To complete these introductory remarks, let me say that the third reason I find the word phoenix evocative is that I am a fan of the poetry of D.H.Lawrence. Lawrence used the phoenix as a symbol and it is good to be in the south-west and near to New Mexico and his grave in Taos.
So I am delighted to be here in the City of Phoenix and I thank you for inviting me. It is an honor to be the guest of Arizona State University. When he invited me Milt Glick made some extreme comments. He said that I was the most insightful of the commentators on the new learning and that the Open University is the most successful extant model.
Those are generous assessments but this is a fast moving field. Yesterdays commentary is todays prejudice and yesterdays model can be todays obstacle. I welcome the exchanges that we shall have in the next two days not least because they will help to keep the commentary relevant and the model current.
I can best use the time by addressing four topics.
First, a few remarks about the challenges facing higher education. Many people seem to feel that the Open University, through its use of technology, has found some of the answers higher education needs in order to transform itself for the new millennium. But before we apply a technological solution it is helpful to know what problem we are trying to solve.
So the first issue is: technology is the answer but what was the question?

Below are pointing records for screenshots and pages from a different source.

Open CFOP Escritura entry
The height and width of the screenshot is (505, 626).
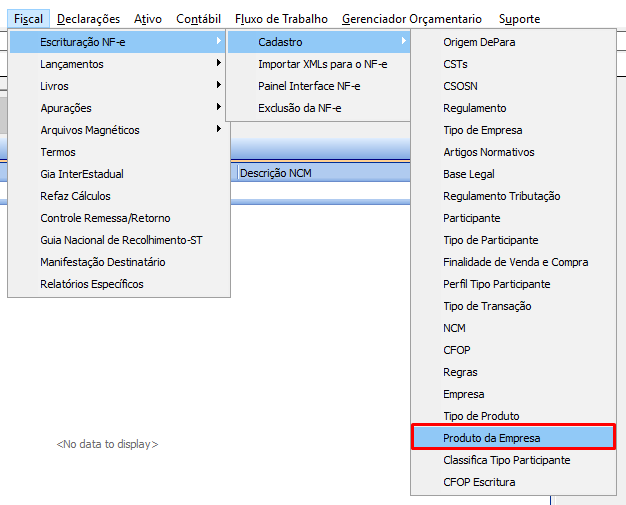(x=479, y=482)
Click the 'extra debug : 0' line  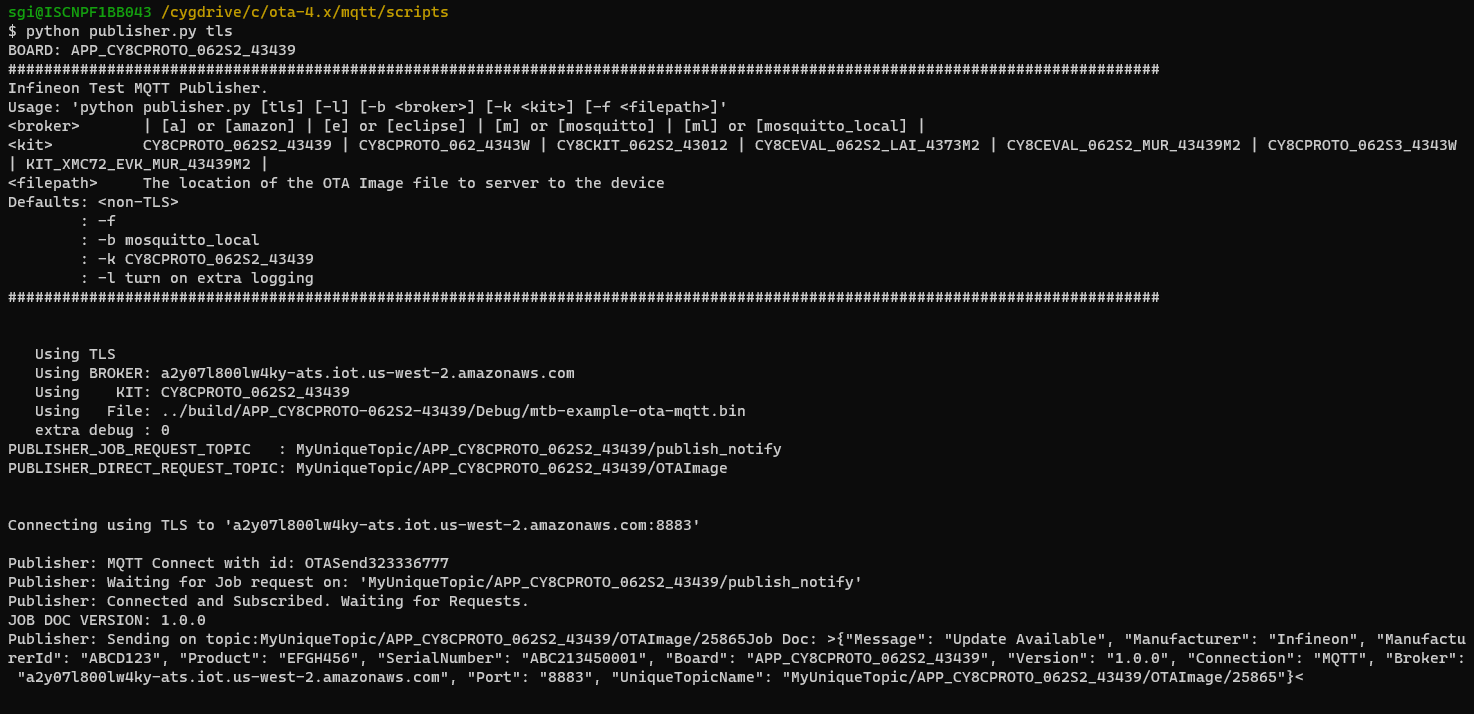pos(102,430)
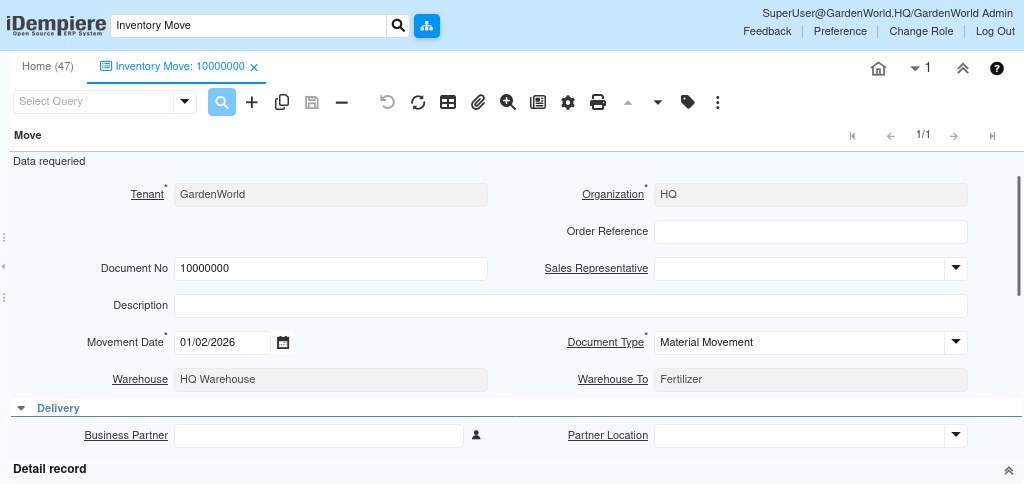Open the Change Role link
Image resolution: width=1024 pixels, height=484 pixels.
pyautogui.click(x=921, y=31)
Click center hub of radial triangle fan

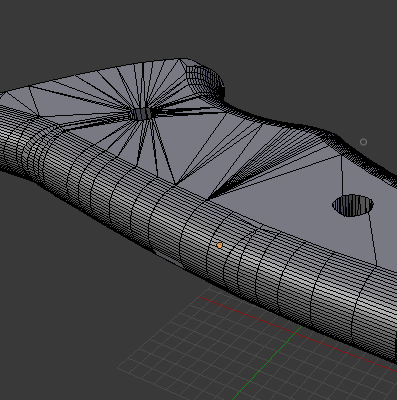tap(141, 114)
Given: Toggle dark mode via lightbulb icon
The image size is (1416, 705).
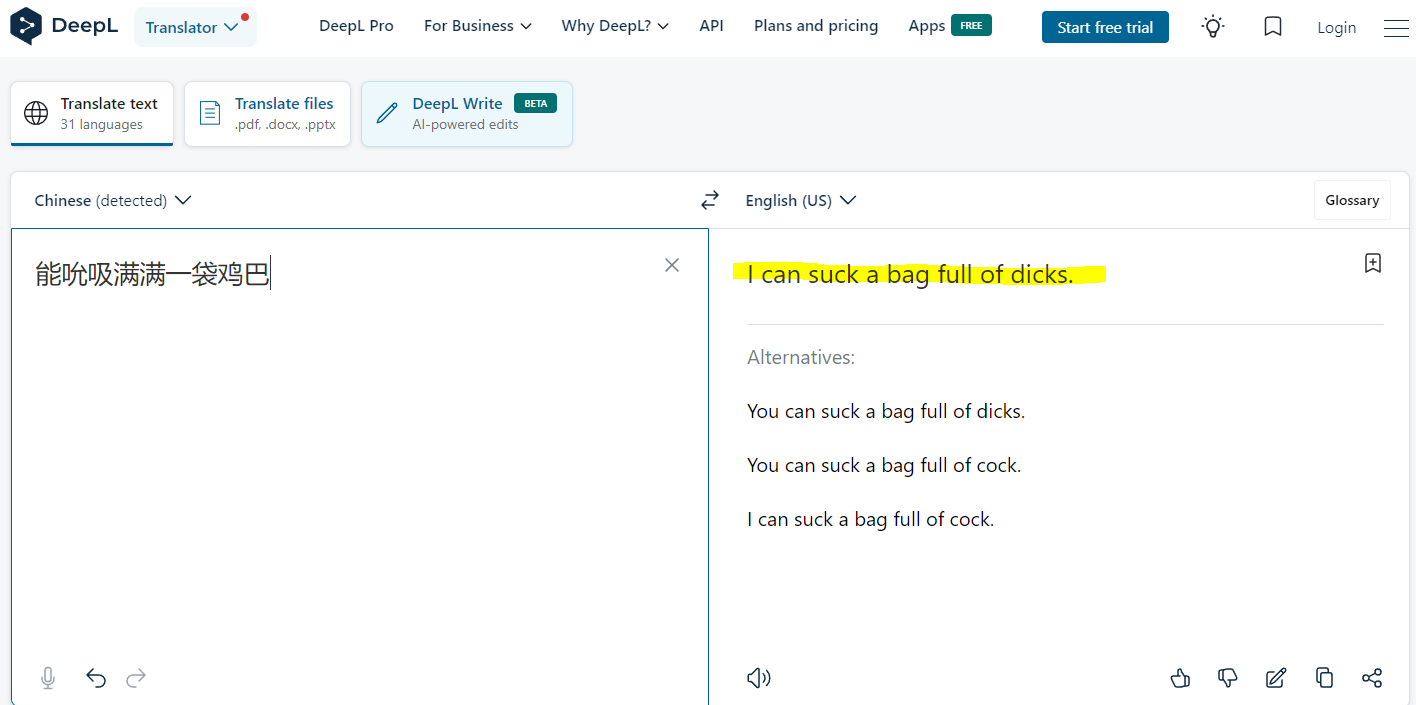Looking at the screenshot, I should pos(1213,27).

Second, I should say something about the Open University. The level of interest I find in the OU as I travel in the United States flatters me. The OU is a remarkable institution, but I suspect people often mistake the reasons for its immense success.
So Ill ask the standard questions about the Open University: why, who, when, what, where, how and, importantly, how well? I mean how well does it perform? How does it perform so well? How is it that in Britains recent national assessment of the quality of teaching in Engineering the Open University, which is by far the UKs largest university, outperformed famous and exclusive schools such as Oxford, Cambridge and Imperial College, London?
Today I shall not talk at all about the other large distance teaching universities, which I have called the mega-universities. Thats simply because time is limited.
If you want to know more about the mega-universities, most of which are larger than the Open University and are making a contribution in the developing world which is where it really matters read my book on the subject.
Or ask me questions afterward. Today I shall use the Open University as a surrogate for all the mega-universities.
So, third, I shall try to extrapolate from the OUs success and derive some general conclusions about the successful application of technology in higher education.
What is technology anyway? What are the crucial technologies for the successful renewal of higher education?
Fourth and finally, I shall apply these thoughts to the question of what we might do together.
What are the possibilities for collaboration and joint ventures between the Open University of the United States and Arizona State University, the Maricopa Community College system and the other institutions in this region? I shall bring you up to date on the creation of The Open University of the United States and, in particular on the alliance that was announced last week between USOU and the Western Governors University.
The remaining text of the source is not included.